BLOCK: Okay, well, let's move on to some discouraging news. The drug company Eli Lilly recently stopped two late-stage clinical trials of an experimental treatment for Alzheimer's. They found that patients on the drug were actually doing worse with cognition and daily functioning.
What does that failure tell you, and how big a setback is that?
Dr. ALBERT: It's quite discouraging that the trials were stopped. The approach to treatment was a relatively novel one, and we knew that Lilly had worked hard to develop it. So we were all disappointed.
But there are lots of others drugs that are being tested right now that work by different mechanisms. And I think we just have to hope that one of those is going to be effective.
BLOCK: And when you talk about a drug that may be effective, what's your best hope right now?

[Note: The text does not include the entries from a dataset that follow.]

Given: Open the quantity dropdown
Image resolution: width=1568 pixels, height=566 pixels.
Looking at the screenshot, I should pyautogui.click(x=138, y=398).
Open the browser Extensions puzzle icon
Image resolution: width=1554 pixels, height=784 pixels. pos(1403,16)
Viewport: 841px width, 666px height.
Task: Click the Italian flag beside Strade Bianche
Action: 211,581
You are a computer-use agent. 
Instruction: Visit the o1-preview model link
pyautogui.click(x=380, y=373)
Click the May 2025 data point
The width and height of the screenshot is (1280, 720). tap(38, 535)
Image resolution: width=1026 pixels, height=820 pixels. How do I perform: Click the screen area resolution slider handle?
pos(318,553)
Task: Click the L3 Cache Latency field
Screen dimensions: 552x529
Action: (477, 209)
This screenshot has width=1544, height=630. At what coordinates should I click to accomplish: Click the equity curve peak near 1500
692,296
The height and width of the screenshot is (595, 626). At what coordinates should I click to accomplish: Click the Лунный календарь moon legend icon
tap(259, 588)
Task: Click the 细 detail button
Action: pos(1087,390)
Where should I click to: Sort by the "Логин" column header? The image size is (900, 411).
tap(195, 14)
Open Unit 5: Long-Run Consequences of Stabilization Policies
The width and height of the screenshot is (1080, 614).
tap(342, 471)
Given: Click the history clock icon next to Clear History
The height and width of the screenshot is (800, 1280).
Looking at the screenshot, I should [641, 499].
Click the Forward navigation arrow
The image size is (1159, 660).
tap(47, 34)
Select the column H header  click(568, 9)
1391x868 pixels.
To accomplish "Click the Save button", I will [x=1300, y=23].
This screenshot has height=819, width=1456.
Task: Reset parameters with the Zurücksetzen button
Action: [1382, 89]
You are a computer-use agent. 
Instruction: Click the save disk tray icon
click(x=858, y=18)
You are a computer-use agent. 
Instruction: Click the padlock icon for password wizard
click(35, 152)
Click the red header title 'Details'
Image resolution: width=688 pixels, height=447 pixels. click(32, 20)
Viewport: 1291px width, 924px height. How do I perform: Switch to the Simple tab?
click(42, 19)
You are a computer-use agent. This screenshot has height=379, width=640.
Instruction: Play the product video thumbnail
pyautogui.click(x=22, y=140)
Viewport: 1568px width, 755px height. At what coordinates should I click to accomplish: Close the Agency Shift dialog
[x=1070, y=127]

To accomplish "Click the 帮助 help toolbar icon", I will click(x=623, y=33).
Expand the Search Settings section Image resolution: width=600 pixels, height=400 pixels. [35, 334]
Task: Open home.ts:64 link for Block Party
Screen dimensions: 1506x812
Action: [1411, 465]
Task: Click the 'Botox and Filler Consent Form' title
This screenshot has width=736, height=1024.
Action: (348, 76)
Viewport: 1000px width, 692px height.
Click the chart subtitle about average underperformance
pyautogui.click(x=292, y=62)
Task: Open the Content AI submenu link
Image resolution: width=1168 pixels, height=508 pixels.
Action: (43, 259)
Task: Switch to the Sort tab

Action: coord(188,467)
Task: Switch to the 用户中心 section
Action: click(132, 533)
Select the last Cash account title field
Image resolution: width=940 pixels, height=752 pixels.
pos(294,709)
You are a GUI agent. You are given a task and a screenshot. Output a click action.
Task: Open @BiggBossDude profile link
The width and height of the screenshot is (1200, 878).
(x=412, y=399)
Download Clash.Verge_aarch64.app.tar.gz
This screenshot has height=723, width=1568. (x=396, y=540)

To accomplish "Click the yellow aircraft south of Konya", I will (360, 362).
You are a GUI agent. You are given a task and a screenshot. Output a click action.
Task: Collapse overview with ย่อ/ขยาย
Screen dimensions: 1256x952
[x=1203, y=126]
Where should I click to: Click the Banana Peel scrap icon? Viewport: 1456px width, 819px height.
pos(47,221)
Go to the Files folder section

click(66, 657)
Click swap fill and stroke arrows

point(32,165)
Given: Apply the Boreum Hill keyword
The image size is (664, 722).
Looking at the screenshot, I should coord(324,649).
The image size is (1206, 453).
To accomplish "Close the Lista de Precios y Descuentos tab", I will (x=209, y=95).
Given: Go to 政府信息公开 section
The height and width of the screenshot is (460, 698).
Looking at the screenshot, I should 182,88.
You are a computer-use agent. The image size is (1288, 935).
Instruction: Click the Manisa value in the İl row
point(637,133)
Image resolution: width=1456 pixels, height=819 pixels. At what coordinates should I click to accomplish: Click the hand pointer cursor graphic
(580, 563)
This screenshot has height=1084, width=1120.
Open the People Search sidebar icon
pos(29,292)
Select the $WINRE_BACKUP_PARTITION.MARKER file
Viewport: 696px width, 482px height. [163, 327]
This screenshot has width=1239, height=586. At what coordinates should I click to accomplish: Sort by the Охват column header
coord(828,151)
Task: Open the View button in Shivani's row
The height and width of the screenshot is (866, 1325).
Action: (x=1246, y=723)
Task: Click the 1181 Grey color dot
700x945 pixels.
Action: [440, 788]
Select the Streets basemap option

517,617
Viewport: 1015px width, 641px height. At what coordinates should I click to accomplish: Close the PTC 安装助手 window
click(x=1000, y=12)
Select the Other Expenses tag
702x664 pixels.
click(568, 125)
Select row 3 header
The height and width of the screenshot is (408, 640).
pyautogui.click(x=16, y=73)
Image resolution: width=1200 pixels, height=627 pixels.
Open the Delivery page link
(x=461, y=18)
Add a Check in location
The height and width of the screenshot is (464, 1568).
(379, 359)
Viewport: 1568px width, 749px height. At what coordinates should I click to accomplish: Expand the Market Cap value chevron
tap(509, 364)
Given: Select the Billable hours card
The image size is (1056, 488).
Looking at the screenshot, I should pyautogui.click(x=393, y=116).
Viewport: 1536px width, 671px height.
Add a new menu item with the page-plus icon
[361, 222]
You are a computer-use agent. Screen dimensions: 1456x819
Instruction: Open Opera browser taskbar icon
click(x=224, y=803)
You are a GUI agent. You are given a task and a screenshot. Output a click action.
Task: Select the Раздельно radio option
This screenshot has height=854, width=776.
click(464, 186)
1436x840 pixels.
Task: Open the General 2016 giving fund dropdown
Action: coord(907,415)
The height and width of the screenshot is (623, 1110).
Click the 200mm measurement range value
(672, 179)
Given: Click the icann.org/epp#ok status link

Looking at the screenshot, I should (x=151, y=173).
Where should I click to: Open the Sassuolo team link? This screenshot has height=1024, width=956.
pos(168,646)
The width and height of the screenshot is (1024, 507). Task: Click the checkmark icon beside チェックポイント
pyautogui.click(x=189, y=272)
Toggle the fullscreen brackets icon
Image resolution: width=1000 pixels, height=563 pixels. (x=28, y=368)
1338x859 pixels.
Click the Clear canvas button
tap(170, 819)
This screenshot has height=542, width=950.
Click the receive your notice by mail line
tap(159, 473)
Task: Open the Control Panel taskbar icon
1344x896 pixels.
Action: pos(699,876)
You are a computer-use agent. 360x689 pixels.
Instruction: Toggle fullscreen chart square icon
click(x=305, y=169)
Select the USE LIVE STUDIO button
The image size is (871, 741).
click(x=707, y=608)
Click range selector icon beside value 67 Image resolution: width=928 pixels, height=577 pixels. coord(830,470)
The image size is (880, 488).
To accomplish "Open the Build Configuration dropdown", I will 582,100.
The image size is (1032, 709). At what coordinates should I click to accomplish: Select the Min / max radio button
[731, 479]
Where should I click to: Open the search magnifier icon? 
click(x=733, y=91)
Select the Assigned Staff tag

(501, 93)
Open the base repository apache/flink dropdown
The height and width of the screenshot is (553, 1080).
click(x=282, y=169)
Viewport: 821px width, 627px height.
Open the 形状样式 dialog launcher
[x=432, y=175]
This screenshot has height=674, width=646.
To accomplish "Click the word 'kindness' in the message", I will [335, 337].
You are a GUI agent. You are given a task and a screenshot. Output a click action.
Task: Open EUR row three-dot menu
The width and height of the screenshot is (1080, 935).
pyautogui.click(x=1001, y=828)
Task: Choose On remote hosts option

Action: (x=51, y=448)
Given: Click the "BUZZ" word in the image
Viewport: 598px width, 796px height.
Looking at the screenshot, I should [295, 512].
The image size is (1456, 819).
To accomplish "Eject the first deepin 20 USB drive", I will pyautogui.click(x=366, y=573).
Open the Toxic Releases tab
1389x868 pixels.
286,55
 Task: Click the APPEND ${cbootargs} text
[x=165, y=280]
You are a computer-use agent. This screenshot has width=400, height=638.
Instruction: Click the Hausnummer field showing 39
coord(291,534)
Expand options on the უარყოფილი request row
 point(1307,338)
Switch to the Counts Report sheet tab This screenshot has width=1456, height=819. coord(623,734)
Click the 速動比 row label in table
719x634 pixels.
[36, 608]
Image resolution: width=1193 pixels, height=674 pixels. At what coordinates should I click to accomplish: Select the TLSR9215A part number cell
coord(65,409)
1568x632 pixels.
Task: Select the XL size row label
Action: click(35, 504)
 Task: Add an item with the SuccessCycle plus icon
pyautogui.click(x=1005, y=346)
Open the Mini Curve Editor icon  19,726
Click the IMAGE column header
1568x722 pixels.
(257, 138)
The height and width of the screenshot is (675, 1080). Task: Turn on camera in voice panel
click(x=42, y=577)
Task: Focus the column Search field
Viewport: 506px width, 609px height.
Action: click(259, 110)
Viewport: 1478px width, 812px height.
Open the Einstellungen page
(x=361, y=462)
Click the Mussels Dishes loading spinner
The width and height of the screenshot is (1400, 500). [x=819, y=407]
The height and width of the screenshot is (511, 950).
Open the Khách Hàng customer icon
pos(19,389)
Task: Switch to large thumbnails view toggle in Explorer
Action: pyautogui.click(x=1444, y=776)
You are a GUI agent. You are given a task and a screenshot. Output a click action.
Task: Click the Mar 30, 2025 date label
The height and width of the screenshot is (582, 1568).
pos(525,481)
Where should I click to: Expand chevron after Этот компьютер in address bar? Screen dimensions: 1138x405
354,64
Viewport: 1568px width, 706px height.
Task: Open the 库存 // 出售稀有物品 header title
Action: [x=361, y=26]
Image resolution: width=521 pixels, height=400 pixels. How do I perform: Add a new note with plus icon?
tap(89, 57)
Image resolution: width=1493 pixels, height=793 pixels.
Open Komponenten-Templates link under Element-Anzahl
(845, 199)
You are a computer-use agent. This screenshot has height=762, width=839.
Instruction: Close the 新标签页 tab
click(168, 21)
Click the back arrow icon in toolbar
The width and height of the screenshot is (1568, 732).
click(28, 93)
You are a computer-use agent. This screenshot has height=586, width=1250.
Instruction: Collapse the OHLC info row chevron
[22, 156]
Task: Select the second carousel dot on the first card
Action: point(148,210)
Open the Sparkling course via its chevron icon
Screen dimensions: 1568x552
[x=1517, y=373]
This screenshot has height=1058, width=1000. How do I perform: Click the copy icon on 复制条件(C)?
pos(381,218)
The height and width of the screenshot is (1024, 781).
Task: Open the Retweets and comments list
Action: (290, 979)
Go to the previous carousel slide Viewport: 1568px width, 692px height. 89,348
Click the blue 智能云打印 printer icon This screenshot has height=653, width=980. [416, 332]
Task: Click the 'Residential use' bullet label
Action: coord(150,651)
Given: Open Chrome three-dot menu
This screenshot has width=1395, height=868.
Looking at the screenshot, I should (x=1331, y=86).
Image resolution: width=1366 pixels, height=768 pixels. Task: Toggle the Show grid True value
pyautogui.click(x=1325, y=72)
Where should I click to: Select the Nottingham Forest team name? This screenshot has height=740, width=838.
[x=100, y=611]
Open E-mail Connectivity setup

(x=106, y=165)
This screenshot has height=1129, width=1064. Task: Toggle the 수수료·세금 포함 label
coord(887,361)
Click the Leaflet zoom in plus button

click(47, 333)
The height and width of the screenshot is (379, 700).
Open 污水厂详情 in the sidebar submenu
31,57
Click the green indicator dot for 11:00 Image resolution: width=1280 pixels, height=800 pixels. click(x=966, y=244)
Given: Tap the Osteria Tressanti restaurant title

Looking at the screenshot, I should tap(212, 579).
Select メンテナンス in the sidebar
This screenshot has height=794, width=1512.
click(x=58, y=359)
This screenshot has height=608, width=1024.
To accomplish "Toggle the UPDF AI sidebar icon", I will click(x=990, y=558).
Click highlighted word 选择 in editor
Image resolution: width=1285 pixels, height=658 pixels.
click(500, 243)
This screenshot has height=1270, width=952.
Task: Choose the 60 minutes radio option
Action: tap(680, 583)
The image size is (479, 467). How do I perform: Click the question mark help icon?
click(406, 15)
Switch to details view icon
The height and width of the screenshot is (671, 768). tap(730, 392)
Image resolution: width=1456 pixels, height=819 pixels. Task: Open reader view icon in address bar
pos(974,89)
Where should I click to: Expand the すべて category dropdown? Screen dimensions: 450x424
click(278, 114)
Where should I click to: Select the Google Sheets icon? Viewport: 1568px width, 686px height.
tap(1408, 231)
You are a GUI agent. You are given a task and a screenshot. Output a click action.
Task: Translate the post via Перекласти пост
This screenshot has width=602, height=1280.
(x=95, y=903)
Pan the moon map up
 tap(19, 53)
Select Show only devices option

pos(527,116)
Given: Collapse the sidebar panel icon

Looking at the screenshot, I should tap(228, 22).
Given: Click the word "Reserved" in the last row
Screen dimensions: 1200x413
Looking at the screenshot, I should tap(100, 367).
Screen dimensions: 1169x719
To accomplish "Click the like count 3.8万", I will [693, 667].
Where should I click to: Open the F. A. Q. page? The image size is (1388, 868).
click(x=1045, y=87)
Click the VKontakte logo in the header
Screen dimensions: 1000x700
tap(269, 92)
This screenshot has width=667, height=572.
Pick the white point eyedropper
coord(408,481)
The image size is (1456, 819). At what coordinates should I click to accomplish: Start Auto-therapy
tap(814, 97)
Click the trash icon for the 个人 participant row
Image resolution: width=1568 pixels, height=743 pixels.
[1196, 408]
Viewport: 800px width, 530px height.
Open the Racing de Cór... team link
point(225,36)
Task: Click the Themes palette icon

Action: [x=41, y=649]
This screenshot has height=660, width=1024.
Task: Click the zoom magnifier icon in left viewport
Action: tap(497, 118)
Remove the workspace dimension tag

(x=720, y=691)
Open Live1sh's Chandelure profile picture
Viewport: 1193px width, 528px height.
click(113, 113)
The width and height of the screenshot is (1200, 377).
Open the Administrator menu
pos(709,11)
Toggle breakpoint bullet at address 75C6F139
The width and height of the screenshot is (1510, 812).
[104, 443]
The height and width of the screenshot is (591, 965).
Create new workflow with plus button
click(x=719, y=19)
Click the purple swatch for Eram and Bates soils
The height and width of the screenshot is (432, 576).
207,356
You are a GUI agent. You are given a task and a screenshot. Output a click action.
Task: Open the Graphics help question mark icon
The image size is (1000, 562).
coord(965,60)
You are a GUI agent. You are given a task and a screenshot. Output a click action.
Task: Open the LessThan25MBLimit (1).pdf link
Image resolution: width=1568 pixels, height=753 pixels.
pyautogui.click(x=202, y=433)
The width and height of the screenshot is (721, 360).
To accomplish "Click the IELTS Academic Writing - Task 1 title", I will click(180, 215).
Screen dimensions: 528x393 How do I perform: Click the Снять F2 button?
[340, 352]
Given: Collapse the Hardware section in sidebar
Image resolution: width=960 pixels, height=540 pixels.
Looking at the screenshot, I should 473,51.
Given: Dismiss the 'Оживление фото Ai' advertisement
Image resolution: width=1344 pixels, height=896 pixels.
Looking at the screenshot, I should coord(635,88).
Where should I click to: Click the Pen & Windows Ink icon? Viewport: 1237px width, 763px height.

Is it a drug that would stop symptoms, delay symptoms, or are we really thinking there may be a cure out there?
Dr. ALBERT: I think that nobody anticipates the first new drug that is developed will be a cure. What everybody is assuming is that it will slow up the progression of the disease.
So right now, the drugs that are on the market make people slightly better than they would be without them, but the disease progresses at the same basic rate.
And what we're hoping the new drugs would do would be to slow up the progression so that, for example, if you intervened when people were extremely mild, they might stay mild for a decade or so.
That would be really wonderful because you don't want to prolong life in people who are very advanced, but you'd love to be able to prolong high-quality function.
BLOCK: Dr. Albert, what do you tell patients who are looking at the timeline and are frustrated by how slow progress has been, even though it may seem quick to you in a lab, that for them, in their daily life, there is no great hope on the horizon?
Dr. ALBERT: I tell patients that we don't know when the next effective treatment will come about. The other thing that we tell patients is that they should really consider participating in clinical research in general because that will help to speed the day when we have better treatments.
You know, we have come an enormous way in the last 30 years, and it's really because the entire community has been working together: the patients, the caregivers and the researchers, as well as the people in pharmaceutical companies trying to develop better drugs.
BLOCK: Dr. Albert, thanks again for talking with us.
Dr. ALBERT: Good to talk to you.
BLOCK: That's Dr. Marilyn Albert. She's professor of neurology at Johns Hopkins, where she also directs the Alzheimer's Disease Research Center.